Sé poco sobre todos vosotros (probablemente, mucho menos de lo que algunos sepáis de mí) pero le mostré aquel relato de La Primera Nigromancia y vio vuestras impresiones y comentarios. Nos lo pasamos teta. Recuerdo que hasta hubo alguna referencia a una canción o dos, y fue un intercambio conversacional que, aunque no muy fluido, me hizo conectar mucho a pesar de que no suelo.
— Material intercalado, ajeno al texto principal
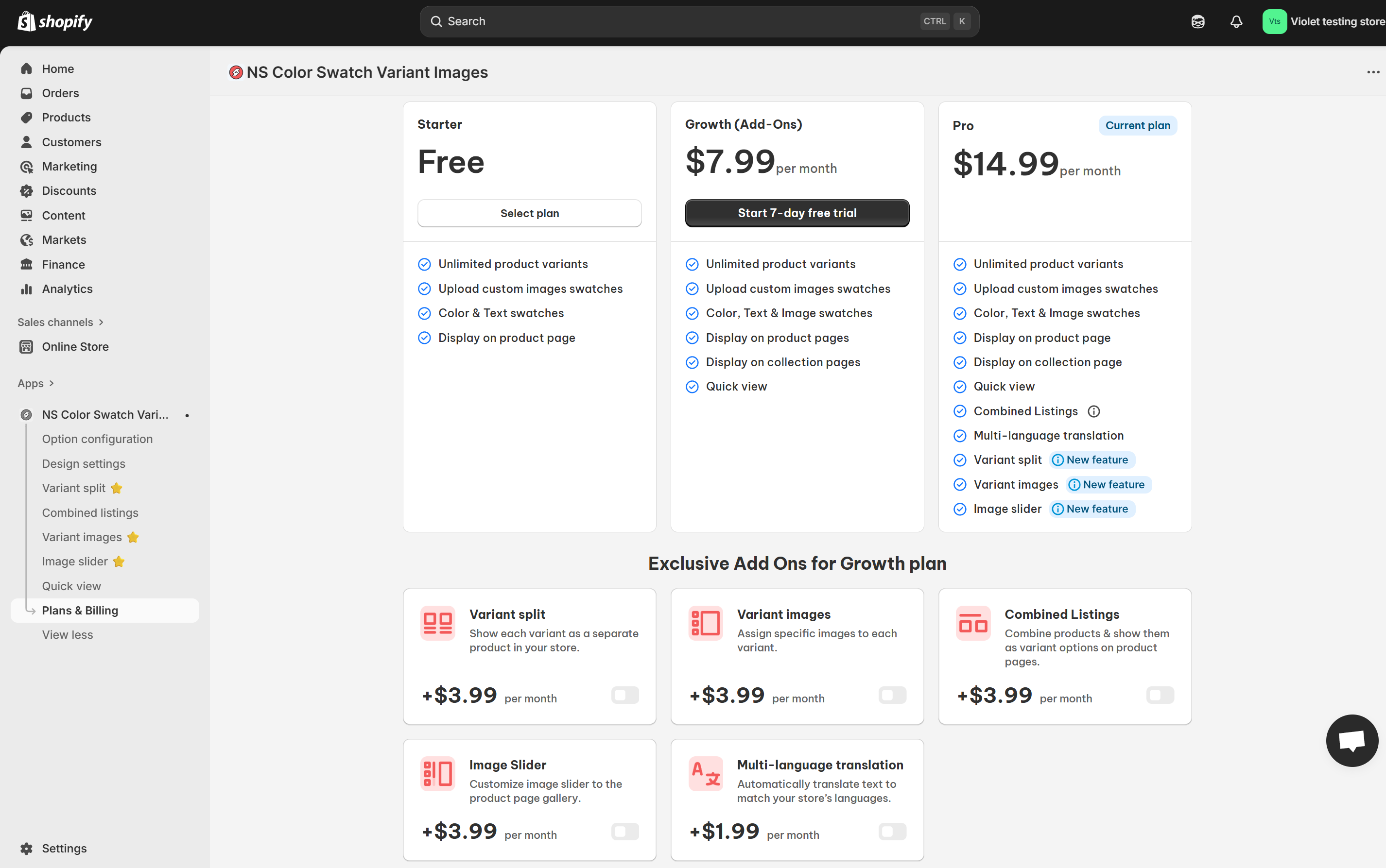
Task: Click the Shopify logo
Action: pyautogui.click(x=55, y=22)
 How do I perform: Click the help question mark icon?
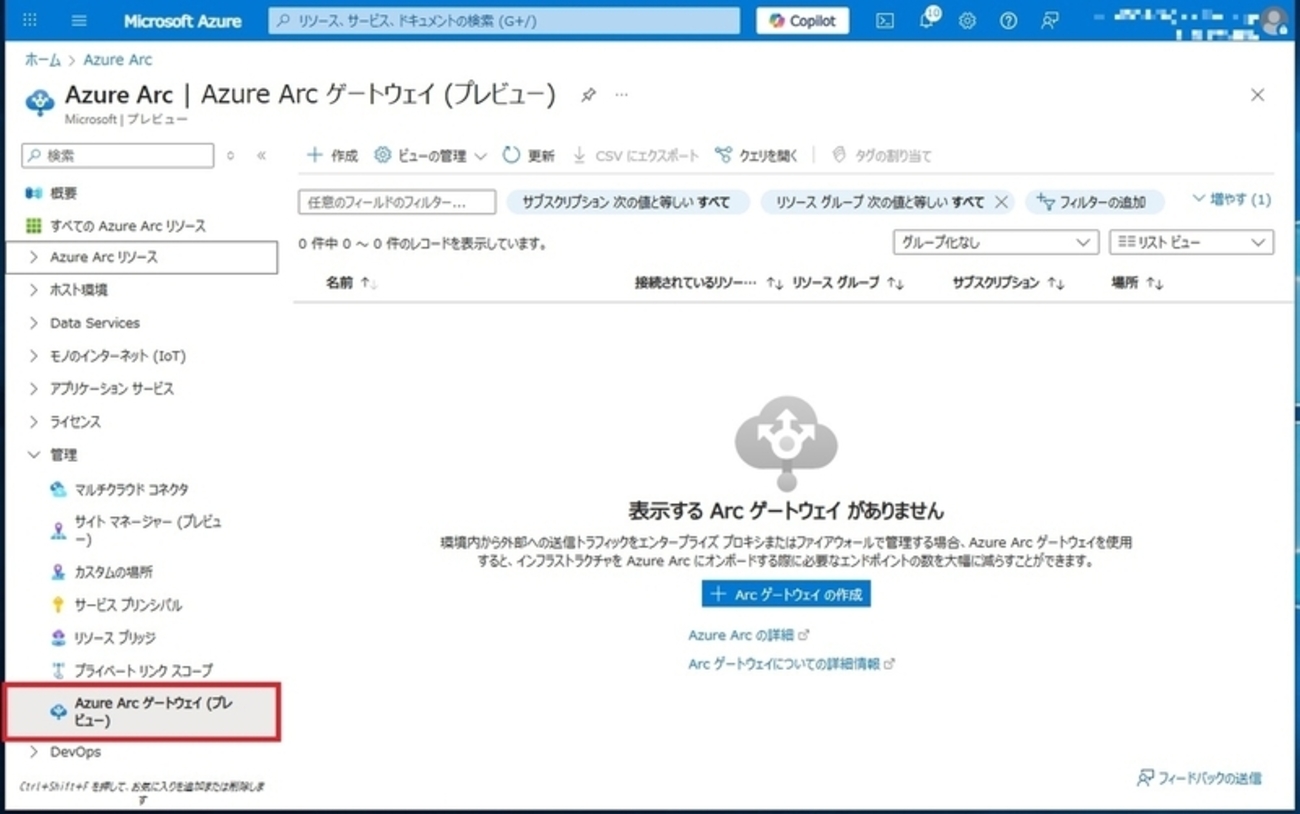click(1008, 21)
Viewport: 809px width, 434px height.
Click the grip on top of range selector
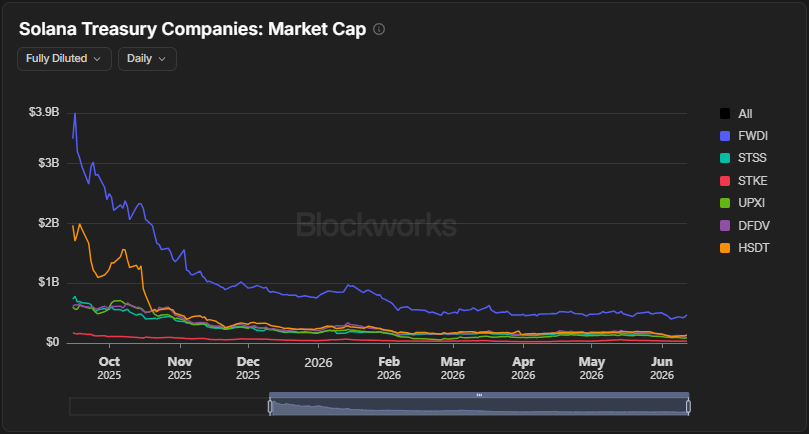[479, 395]
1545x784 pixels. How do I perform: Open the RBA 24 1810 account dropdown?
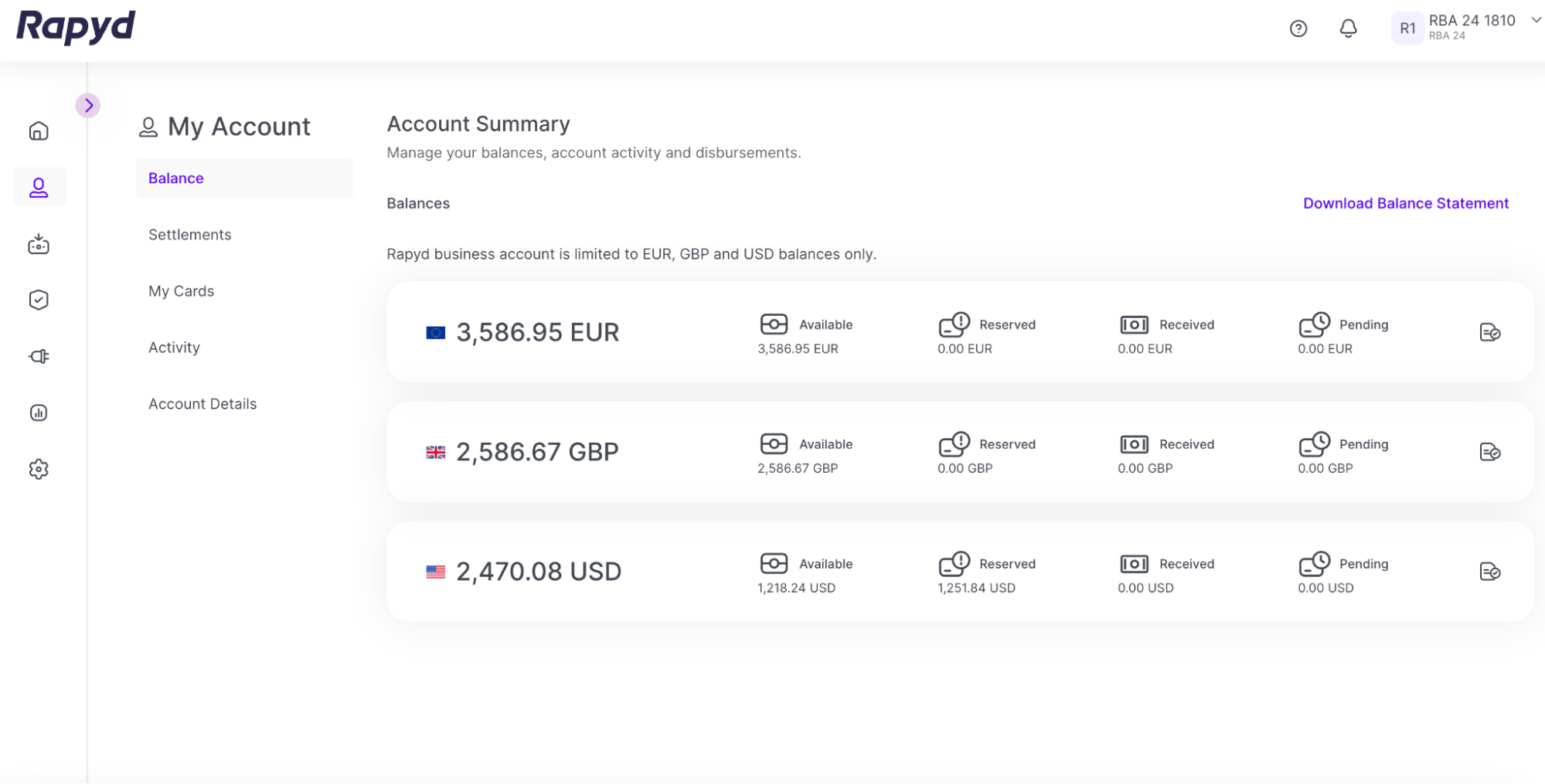click(1536, 21)
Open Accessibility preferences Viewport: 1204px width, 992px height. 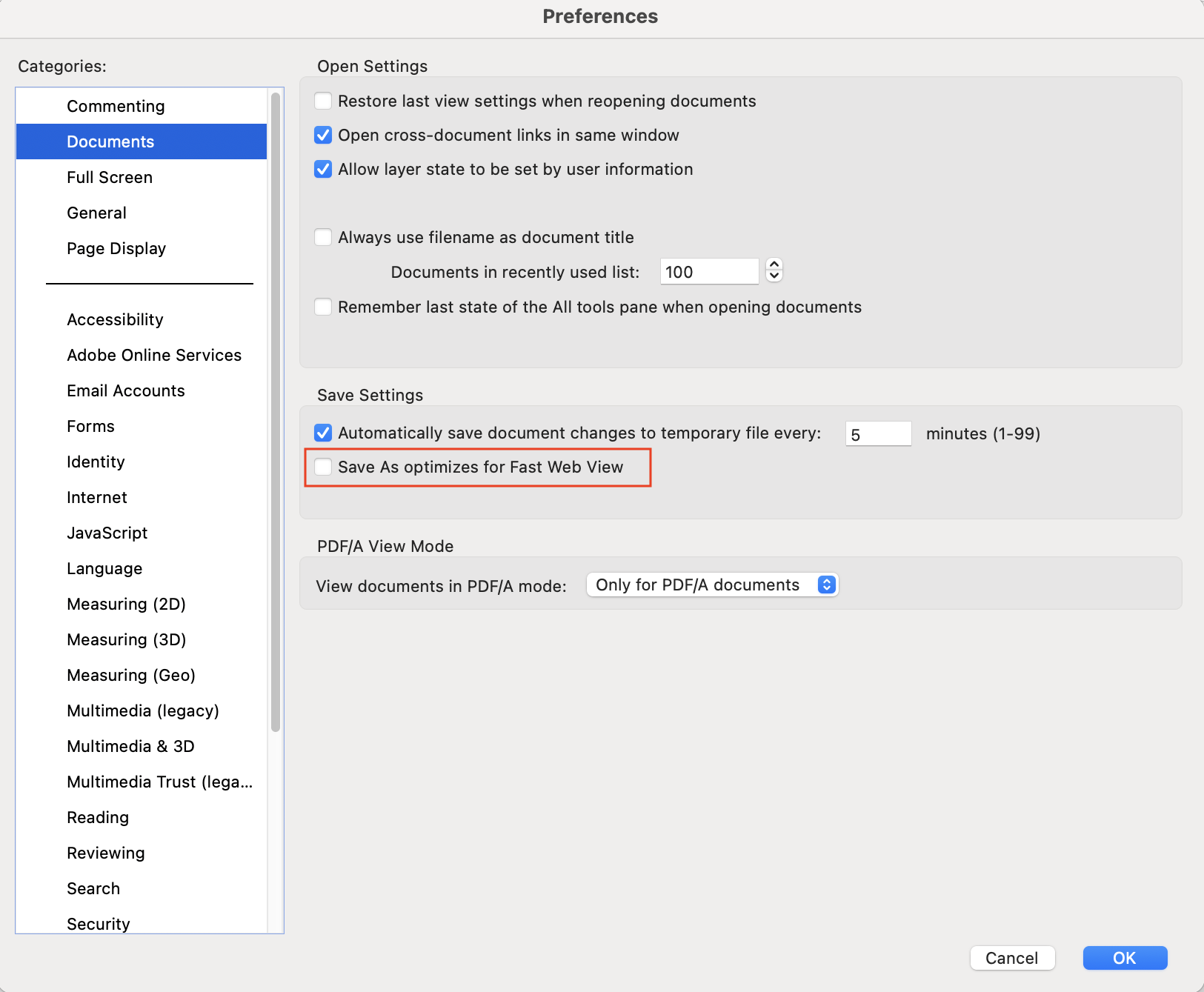tap(115, 319)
Mi amigo en discordia, en cambio, esputó uno de sus comentarios donde, buenamente, me insultaba zarandeando por el cuello su estrangulada botella de cerveza (no diré marca, pero sí que es gallega) poco antes de soltar: "¡Deja de esconderte los huevos conmigo! Esta gente están reaccionando igualitos que ante una saga que quieren seguir".
Y así lo dijo, y se quedó tan ancho. El cabrón. Con cine a sus espaldas, y viviendo de algunos guiones y de revisar tantos otros de gente que le paga por ello. Y amén. Que no le falte.
Sé que en mi silencio y circunstancia actuales no soy la alegría de la huerta, precisamente. Llevo unos ocho meses que no me ocurre nada bueno. Y llevo un luto por mí mismo que no puedo conmigo. Intento hacer ejercicio, comer mejor, respirar, y convivir con el dolor hasta que volvamos a ser más amigos que viejos conocidos. Es una etapa muy oscura. Las he tenido antes. Y no por elección propia.
Pero, ¿sabéis qué? Esa frase que dijo, me recordó lo poco que confiaba en que los ojos de otros hallaran mis páginas, y lo mucho que me animó ser encontrado. Conectar, que nos riéramos, simplemente hablar de lo que sea, o dar información o detalles.
Me hizo sonreír. Y eso no habría sido posible de no haber estado vosotros delante, empeñando las retinas (y posiblemente sin recuperar dignidad alguna tras eso) en mis páginas.
Os debo esa sonrisa. Y cuando el momento llegue, más de estas aventuras.